Worse still for climate NGOs, funding for fracking increased last year as well, reaching $59 billion, provided to a total 236 companies by lenders including already named and shamed JP Morgan, Citi, and BofA, along with Morgan Stanley and Wells Fargo. The reason this happened was that demand for oil, including shale oil, was also on the rise, just like demand for natural gas.

The energy demand conundrum is the ultimate challenge for the climate NGO crowd. Protests and road-gluing spectacles may attract attention—although sometimes it is the wrong kind of attention—but the net-zero agenda cannot be followed if demand for hydrocarbons remains as strong as it has been in all the years since the signing of the Paris Agreement.

Attempts to destroy this demand, however, have invariably failed. The buildout of alternative sources of electricity to gas and coal are thriving, with governments spending billions on supporting them. Even so, wind and solar have been unable to cope with the rise in electricity demand and now there are warnings that more gas power plants would need to be built to respond to the expected surge in that demand that the IT sector will drive.

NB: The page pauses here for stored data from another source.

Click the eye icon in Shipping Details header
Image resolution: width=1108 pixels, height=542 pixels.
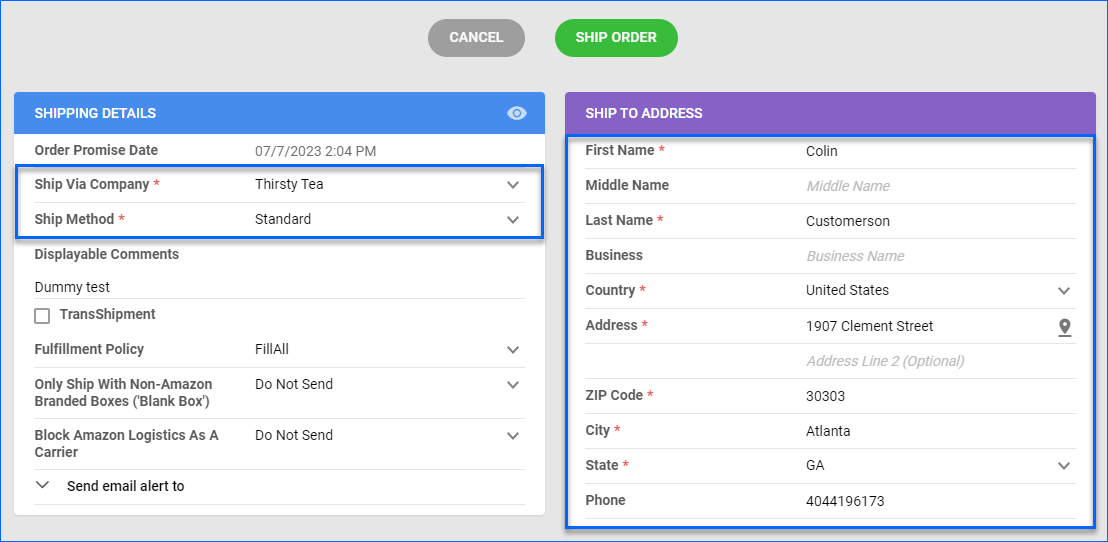(x=517, y=113)
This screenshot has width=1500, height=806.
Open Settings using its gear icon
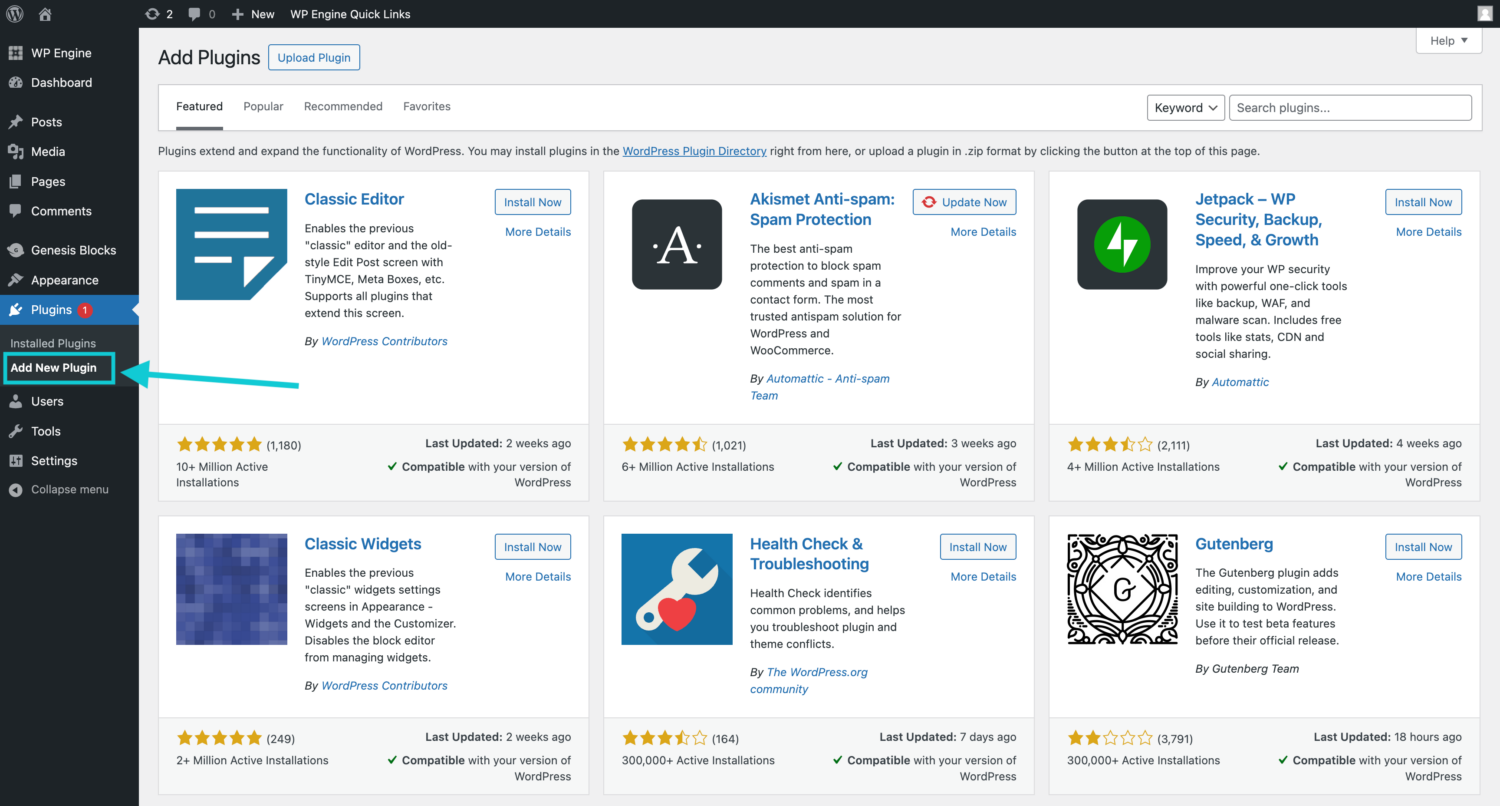click(x=16, y=461)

In transport, EV sales have grown strongly thanks to equally strong government support and yet even in Norway, which has the highest per-capita adoption rate, oil demand has not declined. Some of the world’s top carmakers are losing hundreds of thousands on the EVs they produce and they only keep doing it because their gasoline and diesel vehicles are still selling well.

Pointing the finger at banks for their lending to the oil and gas industry without acknowledging the reasons they are doing it would, in any other context, be considered sloppy work. Yet in this case, the reasons for banks to continue funding oil and gas are too inconvenient for the activists tracking this funding. These reasons are that oil and gas make money and that it is very good money—because people want reliable, affordable energy.